*DOCUMENT SECTION*
────
After the profile was created, Mr. Singer sent the fake profile to Rudolph Meredith, the head coach of the women’s soccer team at Yale, who then designated her as a recruit, even though he knew the student did not play competitive soccer, according to the complaint.
In its investigation, known internally as Operation Varsity Blues, the government focused on the role that it said the 33 indicted parents played in a scandal that also ensnared two standardized test administrators, a test proctor, and more than a dozen coaches at top schools including Boston College, Boston University, Northeastern University, the University of Texas at Austin and the University of California.
Those parents were willing to pay between $15,000 and $75,000 per test, which went to college entrance exam administrators who helped their children cheat on them by giving them answers, correcting their work or even letting third parties falsely pose as their children and take the tests in their stead, according to the indictment.
Image from article: William Singer appeared at the John Joseph Moakley United States Courthouse in Boston on Tuesday.CreditJessica Rinaldi/The Boston Globe, via Getty Images
Mr. Singer instructed at least one parent, Mr. McGlashan, the partner at TPG, to claim that his son had learning disabilities in order to gain extended time for him to take his college entrance exam alone, over two days instead of one, according to court documents.
The government said that Mr. McGlashan’s son was told to take the exam at one of two test centers where Mr. Singer worked with test administrators who had been bribed to allow students to cheat — one in Houston and one in West Hollywood. And Mr. Singer told Mr. McGlashan to fabricate a reason, such as a wedding, for why their children would need to take the test in one of those locations.
Mr. McGlashan’s son was unaware of the scheme, according to court documents.
A spokesman for Mr. McGlashan and for TPG did not respond to an email seeking comment.
When Mr. Singer explained the scheme last June to Gordon R. Caplan, co-chairman of the global law firm Willkie Farr & Gallagher, Mr. Caplan laughed and said, “And it works?” according to a recording of a phone conversation between the two men captured in a court-authorized wiretap.
A spokeswoman for Mr. Caplan and Willkie Farr did not respond to an email seeking comment.
Mr. Lelling, the United States attorney, said that the first lead in the case came when the target of an entirely separate investigation gave prosecutors a tip that the bribery and cheating might be occurring.
Universities were quick to respond on Tuesday. According to the indictment, Stanford University’s head sailing coach, John Vandemoer, took financial contributions to the sailing program from an intermediary in exchange for agreeing to recommend two prospective students for admission.
Stanford said Tuesday that Mr. Vandemoer had been fired.
“Neither student came to Stanford,” the statement said. “However, the alleged behavior runs completely counter to Stanford’s values.”
In a tweet, USC Trojans, the official Twitter account of the University of Southern California athletic department, said that the university was cooperating with the government’s investigation.
It said the university was identifying any funds received in connection with the scheme, an apparent reference to bribery. And it said the university would “take employment actions as appropriate” and was reviewing its admissions process to make sure that nothing like this could happen in the future.
In a letter to the university community, Wanda M. Austin, the interim president of the University of Southern California, said, “It is immensely disappointing that individuals would abuse their position at the university this way.”
Dr. Austin said she did not believe that admissions officers were aware of the scheme or took part in it, and she described the university as a victim. “The federal government has alleged that U.S.C. is a victim in a scheme perpetrated against the university by a longtime Athletics Department employee, one current coach and three former coaching staff,” she said.
────
*SUPPLIED DATA*

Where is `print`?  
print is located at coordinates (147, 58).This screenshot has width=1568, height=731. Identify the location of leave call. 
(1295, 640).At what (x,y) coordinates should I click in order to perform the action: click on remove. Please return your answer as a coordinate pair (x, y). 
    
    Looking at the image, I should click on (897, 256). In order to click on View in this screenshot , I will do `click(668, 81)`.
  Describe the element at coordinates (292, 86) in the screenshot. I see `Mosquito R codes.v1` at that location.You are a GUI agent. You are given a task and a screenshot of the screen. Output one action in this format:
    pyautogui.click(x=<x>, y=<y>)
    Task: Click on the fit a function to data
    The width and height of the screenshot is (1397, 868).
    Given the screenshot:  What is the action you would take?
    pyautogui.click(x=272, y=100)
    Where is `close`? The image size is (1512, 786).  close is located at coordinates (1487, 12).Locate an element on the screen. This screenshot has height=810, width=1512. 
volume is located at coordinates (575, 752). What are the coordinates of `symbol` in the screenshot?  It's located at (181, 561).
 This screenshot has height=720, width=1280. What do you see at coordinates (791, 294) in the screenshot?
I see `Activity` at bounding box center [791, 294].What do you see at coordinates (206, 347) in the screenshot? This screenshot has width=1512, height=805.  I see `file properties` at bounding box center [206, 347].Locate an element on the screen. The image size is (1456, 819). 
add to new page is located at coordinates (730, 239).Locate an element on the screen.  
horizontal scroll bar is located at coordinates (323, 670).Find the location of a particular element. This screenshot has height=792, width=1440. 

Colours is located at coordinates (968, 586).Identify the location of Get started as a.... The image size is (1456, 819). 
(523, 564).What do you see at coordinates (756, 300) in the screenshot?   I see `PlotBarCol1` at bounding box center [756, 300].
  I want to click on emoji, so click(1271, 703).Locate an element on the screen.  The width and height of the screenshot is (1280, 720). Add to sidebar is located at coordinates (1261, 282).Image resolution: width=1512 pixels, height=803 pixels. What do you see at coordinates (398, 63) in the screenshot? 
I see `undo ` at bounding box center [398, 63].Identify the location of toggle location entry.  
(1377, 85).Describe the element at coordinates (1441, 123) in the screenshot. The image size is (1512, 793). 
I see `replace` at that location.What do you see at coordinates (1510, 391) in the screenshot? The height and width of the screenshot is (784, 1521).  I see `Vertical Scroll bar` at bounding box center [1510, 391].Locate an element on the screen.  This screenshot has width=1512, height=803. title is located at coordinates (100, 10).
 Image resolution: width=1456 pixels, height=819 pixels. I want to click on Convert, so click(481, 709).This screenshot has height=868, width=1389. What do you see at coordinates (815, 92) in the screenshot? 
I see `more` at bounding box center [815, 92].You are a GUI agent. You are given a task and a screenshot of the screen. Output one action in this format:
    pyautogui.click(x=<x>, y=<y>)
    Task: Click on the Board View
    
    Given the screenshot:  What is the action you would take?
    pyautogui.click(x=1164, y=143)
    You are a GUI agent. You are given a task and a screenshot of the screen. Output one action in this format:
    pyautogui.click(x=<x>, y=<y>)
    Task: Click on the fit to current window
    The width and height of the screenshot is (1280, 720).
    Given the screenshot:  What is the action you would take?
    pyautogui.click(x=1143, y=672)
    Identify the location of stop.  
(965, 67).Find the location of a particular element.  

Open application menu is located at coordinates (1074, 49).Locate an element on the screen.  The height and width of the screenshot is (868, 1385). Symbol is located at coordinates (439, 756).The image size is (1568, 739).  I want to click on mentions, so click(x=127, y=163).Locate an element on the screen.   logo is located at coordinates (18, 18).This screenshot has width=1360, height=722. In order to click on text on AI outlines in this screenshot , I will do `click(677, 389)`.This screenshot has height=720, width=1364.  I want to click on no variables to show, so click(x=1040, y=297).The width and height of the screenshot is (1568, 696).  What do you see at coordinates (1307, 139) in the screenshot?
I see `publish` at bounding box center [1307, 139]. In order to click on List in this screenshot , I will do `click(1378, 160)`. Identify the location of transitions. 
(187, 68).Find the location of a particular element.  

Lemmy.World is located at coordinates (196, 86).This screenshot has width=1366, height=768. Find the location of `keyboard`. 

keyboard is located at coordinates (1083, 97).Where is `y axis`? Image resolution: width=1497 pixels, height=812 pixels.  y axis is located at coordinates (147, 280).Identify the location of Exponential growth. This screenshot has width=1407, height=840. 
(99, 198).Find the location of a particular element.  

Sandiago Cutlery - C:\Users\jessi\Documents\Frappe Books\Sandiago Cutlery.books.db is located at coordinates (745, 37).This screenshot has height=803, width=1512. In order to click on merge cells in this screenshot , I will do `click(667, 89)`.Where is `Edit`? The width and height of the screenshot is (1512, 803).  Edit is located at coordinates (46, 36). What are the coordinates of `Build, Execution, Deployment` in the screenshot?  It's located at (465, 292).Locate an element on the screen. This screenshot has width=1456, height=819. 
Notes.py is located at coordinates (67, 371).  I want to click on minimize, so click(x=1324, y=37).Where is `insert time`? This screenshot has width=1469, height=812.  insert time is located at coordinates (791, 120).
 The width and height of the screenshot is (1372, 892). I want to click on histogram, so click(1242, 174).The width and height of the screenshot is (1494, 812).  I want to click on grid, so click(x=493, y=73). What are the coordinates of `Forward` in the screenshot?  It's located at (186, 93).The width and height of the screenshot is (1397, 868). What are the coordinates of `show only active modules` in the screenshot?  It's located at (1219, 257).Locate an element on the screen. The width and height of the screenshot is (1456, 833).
────
*CHECK YOUR UNDERSTANDING*
• a. Please reproduce the stretch of the admissions scandal article from "Universities were quick" through "had been fired.", word for word.
• b. According to the admissions scandal article, how much were parents willing to pay per test?

*EXERCISE RESPONSES*
• a.
Universities were quick to respond on Tuesday. According to the indictment, Stanford University’s head sailing coach, John Vandemoer, took financial contributions to the sailing program from an intermediary in exchange for agreeing to recommend two prospective students for admission.
Stanford said Tuesday that Mr. Vandemoer had been fired.

• b. Between $15,000 and $75,000 per test.